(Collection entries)
============

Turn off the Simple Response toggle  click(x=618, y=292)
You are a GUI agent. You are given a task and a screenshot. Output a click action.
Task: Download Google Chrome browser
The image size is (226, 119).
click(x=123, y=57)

============

SET EXERCISE: Rewrite the listing above with "Google Chrome" changed to "Mozilla Firefox" wherever it occurs, keeping every other part identical.

COMPLETE OUTPUT:
Turn off the Simple Response toggle  click(x=618, y=292)
You are a GUI agent. You are given a task and a screenshot. Output a click action.
Task: Download Mozilla Firefox browser
The image size is (226, 119).
click(x=123, y=57)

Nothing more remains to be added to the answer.